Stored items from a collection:

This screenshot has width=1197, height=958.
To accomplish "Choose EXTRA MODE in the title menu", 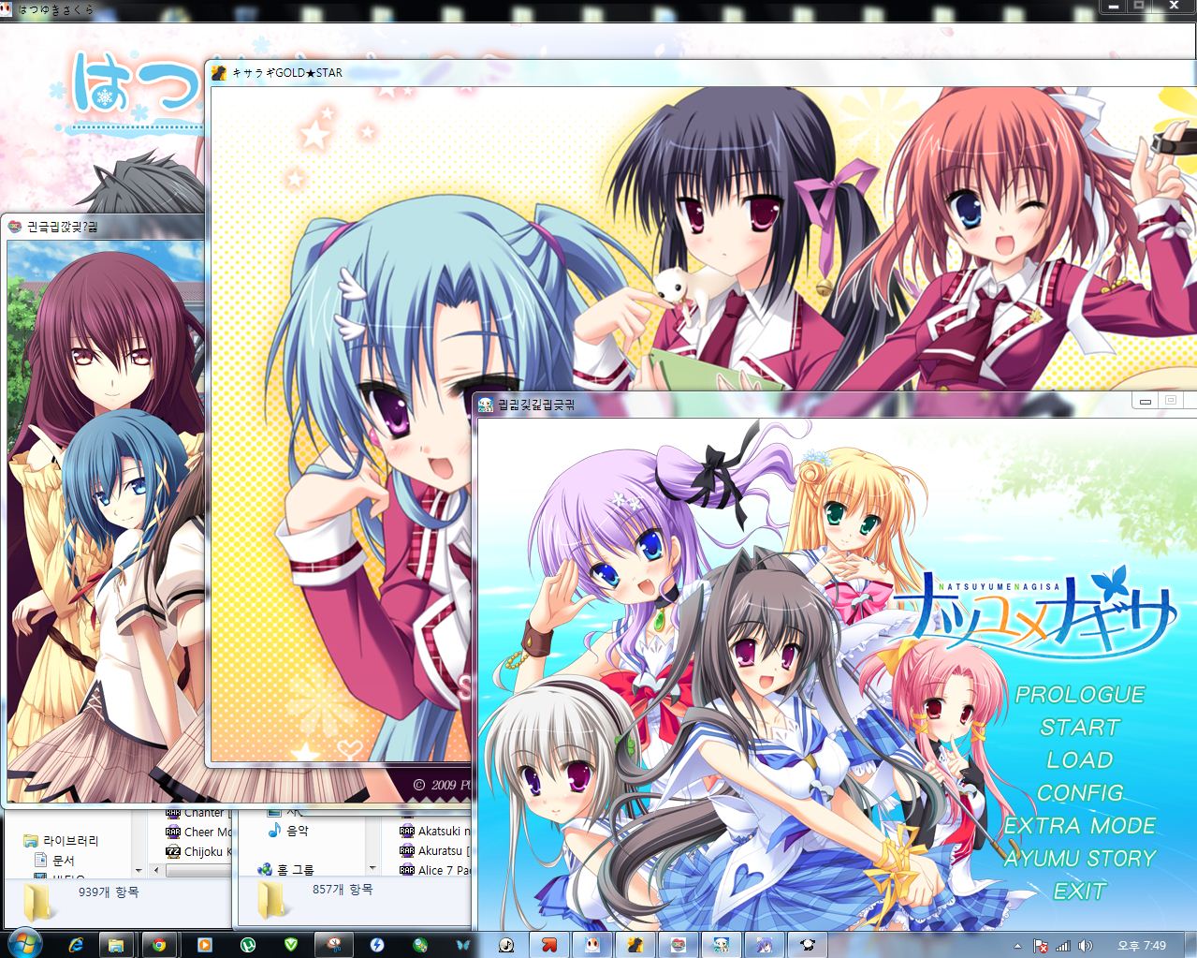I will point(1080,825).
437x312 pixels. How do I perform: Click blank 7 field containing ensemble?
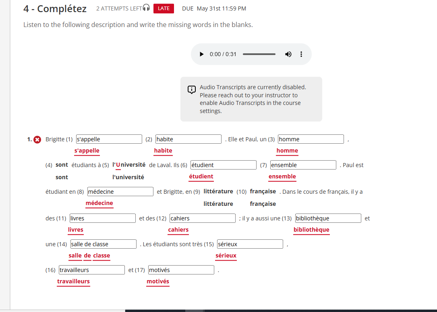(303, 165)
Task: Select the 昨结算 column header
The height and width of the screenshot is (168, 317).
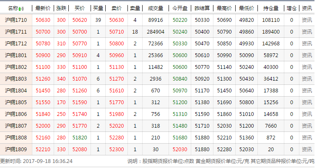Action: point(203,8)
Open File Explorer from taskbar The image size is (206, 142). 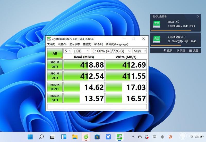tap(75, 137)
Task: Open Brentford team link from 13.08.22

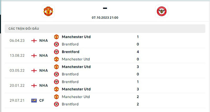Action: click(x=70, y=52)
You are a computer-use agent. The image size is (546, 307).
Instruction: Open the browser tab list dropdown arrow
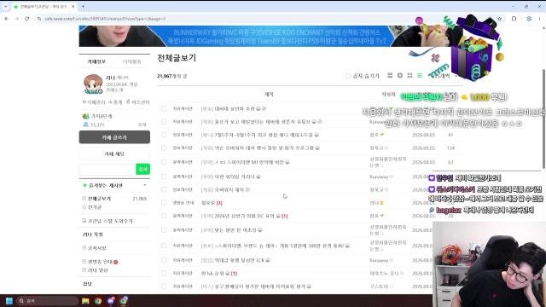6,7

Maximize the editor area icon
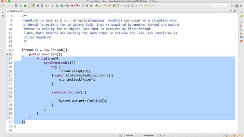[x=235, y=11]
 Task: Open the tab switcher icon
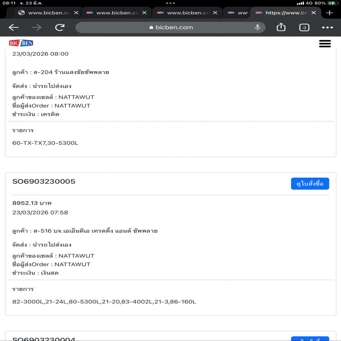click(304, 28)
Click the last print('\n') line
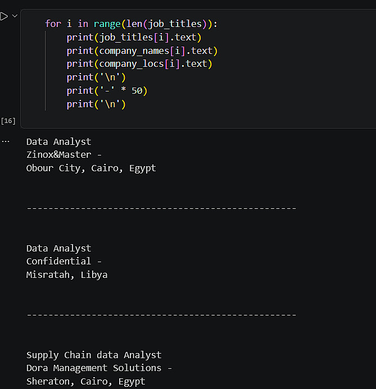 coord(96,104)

* * *

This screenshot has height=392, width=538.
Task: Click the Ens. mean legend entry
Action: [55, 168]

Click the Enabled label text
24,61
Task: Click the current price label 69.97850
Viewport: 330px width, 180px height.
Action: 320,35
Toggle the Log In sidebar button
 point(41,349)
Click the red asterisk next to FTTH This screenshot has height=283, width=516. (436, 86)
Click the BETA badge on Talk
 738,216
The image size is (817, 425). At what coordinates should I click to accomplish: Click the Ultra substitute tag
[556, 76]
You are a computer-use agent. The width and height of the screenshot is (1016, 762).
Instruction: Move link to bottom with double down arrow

■ Description of the task: Could you reproduce exactly the lines of the entries above, from the one with "Task: Click the current price label 69.97850" through the one with "Instruction: Move link", and nothing else?

■ Task answer:
Task: Click the current price label 69.97850
Viewport: 330px width, 180px height.
Action: 320,35
Toggle the Log In sidebar button
 point(41,349)
Click the red asterisk next to FTTH This screenshot has height=283, width=516. (436, 86)
Click the BETA badge on Talk
 738,216
The image size is (817, 425). At what coordinates should I click to accomplish: Click the Ultra substitute tag
[556, 76]
You are a computer-use agent. The width and height of the screenshot is (1016, 762).
Instruction: Move link to bottom with double down arrow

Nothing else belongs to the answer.